- _EXERCISE BRIEF_
Will you quote all of the entries, word for word?

(Dataset entries)
>>

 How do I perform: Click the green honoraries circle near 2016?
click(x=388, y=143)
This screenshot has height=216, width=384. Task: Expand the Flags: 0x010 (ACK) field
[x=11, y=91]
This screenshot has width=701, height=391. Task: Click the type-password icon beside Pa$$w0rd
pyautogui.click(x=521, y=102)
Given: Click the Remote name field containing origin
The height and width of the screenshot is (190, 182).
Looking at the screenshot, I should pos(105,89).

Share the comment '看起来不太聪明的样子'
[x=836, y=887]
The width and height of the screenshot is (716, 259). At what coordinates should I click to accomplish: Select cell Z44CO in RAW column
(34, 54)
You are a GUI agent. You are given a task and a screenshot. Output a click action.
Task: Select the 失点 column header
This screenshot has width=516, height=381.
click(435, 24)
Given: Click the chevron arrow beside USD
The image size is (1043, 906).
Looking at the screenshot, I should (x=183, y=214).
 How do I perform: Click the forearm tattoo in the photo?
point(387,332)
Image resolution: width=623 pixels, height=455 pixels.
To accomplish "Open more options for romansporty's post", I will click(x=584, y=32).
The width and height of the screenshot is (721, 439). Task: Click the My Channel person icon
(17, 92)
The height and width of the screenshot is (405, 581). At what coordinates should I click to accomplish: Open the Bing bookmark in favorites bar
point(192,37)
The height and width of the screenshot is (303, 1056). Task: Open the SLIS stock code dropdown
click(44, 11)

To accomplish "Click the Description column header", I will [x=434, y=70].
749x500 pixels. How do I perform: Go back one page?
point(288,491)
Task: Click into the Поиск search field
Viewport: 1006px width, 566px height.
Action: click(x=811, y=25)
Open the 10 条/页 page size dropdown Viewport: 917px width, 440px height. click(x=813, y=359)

<<

- _TASK RESULT_
 How do I perform: Click the green honoraries circle near 2016?
click(x=388, y=143)
This screenshot has height=216, width=384. Task: Expand the Flags: 0x010 (ACK) field
[x=11, y=91]
This screenshot has width=701, height=391. Task: Click the type-password icon beside Pa$$w0rd
pyautogui.click(x=521, y=102)
Given: Click the Remote name field containing origin
The height and width of the screenshot is (190, 182).
Looking at the screenshot, I should pos(105,89).

Share the comment '看起来不太聪明的样子'
[x=836, y=887]
The width and height of the screenshot is (716, 259). At what coordinates should I click to accomplish: Select cell Z44CO in RAW column
(34, 54)
You are a GUI agent. You are given a task and a screenshot. Output a click action.
Task: Select the 失点 column header
This screenshot has width=516, height=381.
click(435, 24)
Given: Click the chevron arrow beside USD
The image size is (1043, 906).
Looking at the screenshot, I should (x=183, y=214).
 How do I perform: Click the forearm tattoo in the photo?
point(387,332)
Image resolution: width=623 pixels, height=455 pixels.
To accomplish "Open more options for romansporty's post", I will click(x=584, y=32).
The width and height of the screenshot is (721, 439). Task: Click the My Channel person icon
(17, 92)
The height and width of the screenshot is (405, 581). At what coordinates should I click to accomplish: Open the Bing bookmark in favorites bar
point(192,37)
The height and width of the screenshot is (303, 1056). Task: Open the SLIS stock code dropdown
click(44, 11)

To accomplish "Click the Description column header", I will [x=434, y=70].
749x500 pixels. How do I perform: Go back one page?
point(288,491)
Task: Click into the Поиск search field
Viewport: 1006px width, 566px height.
Action: click(x=811, y=25)
Open the 10 条/页 page size dropdown Viewport: 917px width, 440px height. click(x=813, y=359)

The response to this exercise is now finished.